3. "How fresh is the data?" Scraped live per run, no cache. For change tracking, snapshot to your DB and diff.

4. "Mastodon has 1000+ servers. Do I need to specify the instance?" Pass the full URL with instance hostname (https://fosstodon.org/@user). The actor reads OG meta from whichever Mastodon server hosts the account — there is no global username registry to guess from.

5. "Follower counts on TikTok come back as '1.2M' strings." Yes — see the suffix parser snippet above.

6. "I need emails too." Different actor: Email Extractor Pro pulls emails from websites and chains cleanly after this one (social profile → website → email).

Lead-enrichment toolkit (companion actors)

StepToolPurpose
1Google Maps Scraper ProFind businesses by category + location
2Social Profile Scraper (this)Get social presence for each result
3Email Extractor ProPull contact email from website
4Website Tech-Stack DetectorQualify by tech stack (Next.js, Shopify, etc.)
5Trustpilot Review ScraperBonus: review-volume signal of business activity

All 5 chainable in an Apify run via input-from-dataset pattern.

Proof of delivery

This actor has 24 lifetime production runs as of May 2026 — part of an active portfolio of 31 published actors (78 total). The portfolio's flagship Trustpilot scraper alone has 951 lifetime production runs. The author shipped a paid 3-article series in March 2026 ($150, proxy industry).
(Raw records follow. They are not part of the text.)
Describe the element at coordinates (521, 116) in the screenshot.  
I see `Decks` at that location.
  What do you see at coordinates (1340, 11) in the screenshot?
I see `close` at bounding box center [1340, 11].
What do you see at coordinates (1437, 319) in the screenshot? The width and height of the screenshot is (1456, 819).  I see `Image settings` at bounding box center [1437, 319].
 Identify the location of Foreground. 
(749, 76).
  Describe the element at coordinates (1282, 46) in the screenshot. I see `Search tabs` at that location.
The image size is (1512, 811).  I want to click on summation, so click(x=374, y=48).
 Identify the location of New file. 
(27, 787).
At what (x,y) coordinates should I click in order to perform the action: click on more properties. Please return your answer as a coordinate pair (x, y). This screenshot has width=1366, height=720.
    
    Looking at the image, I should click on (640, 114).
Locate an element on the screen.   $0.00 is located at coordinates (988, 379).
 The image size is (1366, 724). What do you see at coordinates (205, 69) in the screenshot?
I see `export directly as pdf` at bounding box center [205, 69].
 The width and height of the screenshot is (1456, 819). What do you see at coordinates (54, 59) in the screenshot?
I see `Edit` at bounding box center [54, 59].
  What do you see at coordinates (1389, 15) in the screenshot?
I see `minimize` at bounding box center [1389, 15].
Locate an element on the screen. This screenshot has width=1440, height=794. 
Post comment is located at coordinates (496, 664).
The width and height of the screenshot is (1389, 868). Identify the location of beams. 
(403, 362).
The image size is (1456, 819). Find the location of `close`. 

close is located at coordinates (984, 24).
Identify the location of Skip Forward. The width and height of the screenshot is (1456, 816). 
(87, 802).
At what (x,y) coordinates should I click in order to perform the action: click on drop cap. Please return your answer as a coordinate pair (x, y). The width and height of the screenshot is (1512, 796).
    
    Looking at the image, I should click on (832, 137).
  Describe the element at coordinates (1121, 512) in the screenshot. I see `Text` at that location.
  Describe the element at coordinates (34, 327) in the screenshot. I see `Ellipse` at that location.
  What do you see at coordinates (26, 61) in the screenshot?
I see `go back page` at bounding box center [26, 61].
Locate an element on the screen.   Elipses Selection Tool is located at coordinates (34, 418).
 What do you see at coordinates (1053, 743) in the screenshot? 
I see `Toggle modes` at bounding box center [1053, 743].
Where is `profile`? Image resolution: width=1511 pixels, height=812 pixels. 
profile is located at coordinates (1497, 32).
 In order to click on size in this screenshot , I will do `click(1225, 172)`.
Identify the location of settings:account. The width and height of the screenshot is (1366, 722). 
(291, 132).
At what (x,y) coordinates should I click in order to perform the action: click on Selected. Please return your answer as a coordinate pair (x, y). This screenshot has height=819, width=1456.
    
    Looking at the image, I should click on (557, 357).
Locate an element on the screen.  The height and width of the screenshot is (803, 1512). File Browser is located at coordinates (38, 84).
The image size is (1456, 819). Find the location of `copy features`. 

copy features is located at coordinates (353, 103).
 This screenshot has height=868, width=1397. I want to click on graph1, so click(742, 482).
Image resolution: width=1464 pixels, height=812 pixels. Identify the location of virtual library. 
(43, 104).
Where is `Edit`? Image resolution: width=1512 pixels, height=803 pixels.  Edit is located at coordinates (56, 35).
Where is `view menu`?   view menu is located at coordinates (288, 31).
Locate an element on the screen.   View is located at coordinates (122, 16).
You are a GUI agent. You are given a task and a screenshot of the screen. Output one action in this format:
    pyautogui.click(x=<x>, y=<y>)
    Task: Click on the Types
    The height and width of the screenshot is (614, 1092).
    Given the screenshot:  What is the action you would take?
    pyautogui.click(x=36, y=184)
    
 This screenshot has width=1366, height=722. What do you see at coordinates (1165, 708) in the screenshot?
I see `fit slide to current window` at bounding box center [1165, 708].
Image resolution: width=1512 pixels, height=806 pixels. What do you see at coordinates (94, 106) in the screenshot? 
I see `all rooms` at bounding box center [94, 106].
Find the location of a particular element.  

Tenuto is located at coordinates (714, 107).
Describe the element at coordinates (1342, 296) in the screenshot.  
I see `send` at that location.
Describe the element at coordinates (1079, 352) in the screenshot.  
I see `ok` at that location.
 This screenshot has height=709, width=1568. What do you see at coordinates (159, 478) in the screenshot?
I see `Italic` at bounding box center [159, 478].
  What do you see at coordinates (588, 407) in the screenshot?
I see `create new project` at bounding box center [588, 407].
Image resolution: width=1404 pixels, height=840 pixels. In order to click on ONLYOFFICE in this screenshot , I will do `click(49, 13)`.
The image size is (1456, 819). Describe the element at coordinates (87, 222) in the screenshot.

Pilot pricing locked through May 2026 — see the tier table below.

Sample request? Reply sample to spinov001@gmail.com and you'll receive 2 published case-study articles within 24 hours, no obligation. This is the fastest way to evaluate writing style + technical depth before committing to a custom build.

Custom scraping — pricing

Need a different platform, a custom field, or a stitched pipeline? One-shot pilot tiers:

  • Pilot — $97: 1 actor, basic config, 7-day support. Good for proof-of-concept on a new platform.
  • Standard — $297: custom actor + Slack/email alerts on results, 30-day support. Most clients here.
  • Premium — $797: custom actor + dashboard + 90-day support + 1 modification round.

Email spinov001@gmail.com with the source URL + the fields you need. Typical turnaround: 48 hours.


Proof of work: 31 public actors on Apify Store (78 total in portfolio). Production-tested: Trustpilot 951 runs, Reddit 82 runs, Google News 45 runs, Glassdoor 39 runs, Email Extractor 107 runs, Hacker News 27 runs, Bluesky 25 runs.

More tips: t.me/scraping_ai


Honest disclosure

  • This actor uses a single Cheerio fetch per URL with a rotating desktop User-Agent. It does not bypass login walls, solve captchas, or scrape authenticated pages.
  • Output fields reflect exactly what requestHandler in src/main.js pushes. No fabricated fields like followersRaw, verified, location, httpStatus, or per-record status flags.
  • Per-platform rate-limiting is not implemented — the crawler runs at maxConcurrency: 3 across all platforms. For high-volume single-platform runs, supply your own platform PAT or use the dedicated platform-specific actor (Bluesky / Reddit / Trustpilot all available).
  • LinkedIn / Instagram / Facebook frequently return login walls; OG meta is usually present but follower data may be empty.
  • Proxy is NOT wired into this version of the actor. CheerioCrawler is constructed without proxyConfiguration, so Apify residential proxy will not be used even if enabled at the run config level. For proxy-routed requests, commission a custom build.
  • Mastodon detection is hostname-substring only (host.includes('mastodon') OR host.includes('fosstodon')). Federated instances without mastodon or fosstodon in the hostname (e.g. mas.to, infosec.exchange, tech.lgbt, hachyderm.io) are detected as platform: 'unknown' and processed via generic OG-meta extraction only — usually still works but platform field will be 'unknown'.
  • Follower-count regex is English + Russian only (/followers|Followers|подписчик/i). Other languages (German "Follower" actually matches via "follower"; French "abonnés", Chinese "关注者", Japanese "フォロワー") are NOT matched — followers field returns null even if the count is visible on the page.
  • Not affiliated with any of the listed platforms.